-- BEGIN PROVIDED DATA --

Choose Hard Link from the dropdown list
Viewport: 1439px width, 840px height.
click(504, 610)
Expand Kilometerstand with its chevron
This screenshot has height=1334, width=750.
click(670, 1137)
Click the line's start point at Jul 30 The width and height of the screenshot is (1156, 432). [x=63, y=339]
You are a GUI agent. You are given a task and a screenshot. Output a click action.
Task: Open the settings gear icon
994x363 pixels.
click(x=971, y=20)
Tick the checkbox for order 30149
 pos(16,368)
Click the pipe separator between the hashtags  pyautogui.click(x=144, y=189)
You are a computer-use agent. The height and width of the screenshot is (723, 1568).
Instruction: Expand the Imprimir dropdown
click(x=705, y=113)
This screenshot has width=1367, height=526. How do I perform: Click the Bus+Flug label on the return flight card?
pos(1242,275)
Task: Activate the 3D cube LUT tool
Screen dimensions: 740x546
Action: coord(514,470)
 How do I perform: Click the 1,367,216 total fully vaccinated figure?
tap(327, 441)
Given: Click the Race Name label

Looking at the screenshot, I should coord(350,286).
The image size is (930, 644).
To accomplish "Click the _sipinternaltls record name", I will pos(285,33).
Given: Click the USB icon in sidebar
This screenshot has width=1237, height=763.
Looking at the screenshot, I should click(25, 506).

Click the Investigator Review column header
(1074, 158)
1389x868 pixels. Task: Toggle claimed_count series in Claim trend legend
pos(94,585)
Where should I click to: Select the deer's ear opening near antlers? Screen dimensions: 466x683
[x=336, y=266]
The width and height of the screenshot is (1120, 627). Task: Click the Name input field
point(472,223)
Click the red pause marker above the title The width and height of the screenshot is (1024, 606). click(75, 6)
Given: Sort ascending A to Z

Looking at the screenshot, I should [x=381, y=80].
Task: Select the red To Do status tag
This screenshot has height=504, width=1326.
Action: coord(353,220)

-- END PROVIDED DATA --

INSTRUCTION |
Reproduce every line above without any change.

FINISHED EXERCISE |
Choose Hard Link from the dropdown list
Viewport: 1439px width, 840px height.
click(504, 610)
Expand Kilometerstand with its chevron
This screenshot has height=1334, width=750.
click(670, 1137)
Click the line's start point at Jul 30 The width and height of the screenshot is (1156, 432). [x=63, y=339]
You are a GUI agent. You are given a task and a screenshot. Output a click action.
Task: Open the settings gear icon
994x363 pixels.
click(x=971, y=20)
Tick the checkbox for order 30149
 pos(16,368)
Click the pipe separator between the hashtags  pyautogui.click(x=144, y=189)
You are a computer-use agent. The height and width of the screenshot is (723, 1568).
Instruction: Expand the Imprimir dropdown
click(x=705, y=113)
This screenshot has width=1367, height=526. How do I perform: Click the Bus+Flug label on the return flight card?
pos(1242,275)
Task: Activate the 3D cube LUT tool
Screen dimensions: 740x546
Action: coord(514,470)
 How do I perform: Click the 1,367,216 total fully vaccinated figure?
tap(327, 441)
Given: Click the Race Name label

Looking at the screenshot, I should coord(350,286).
The image size is (930, 644).
To accomplish "Click the _sipinternaltls record name", I will pos(285,33).
Given: Click the USB icon in sidebar
This screenshot has width=1237, height=763.
Looking at the screenshot, I should click(25, 506).

Click the Investigator Review column header
(1074, 158)
1389x868 pixels. Task: Toggle claimed_count series in Claim trend legend
pos(94,585)
Where should I click to: Select the deer's ear opening near antlers? Screen dimensions: 466x683
[x=336, y=266]
The width and height of the screenshot is (1120, 627). Task: Click the Name input field
point(472,223)
Click the red pause marker above the title The width and height of the screenshot is (1024, 606). click(75, 6)
Given: Sort ascending A to Z

Looking at the screenshot, I should [x=381, y=80].
Task: Select the red To Do status tag
This screenshot has height=504, width=1326.
Action: coord(353,220)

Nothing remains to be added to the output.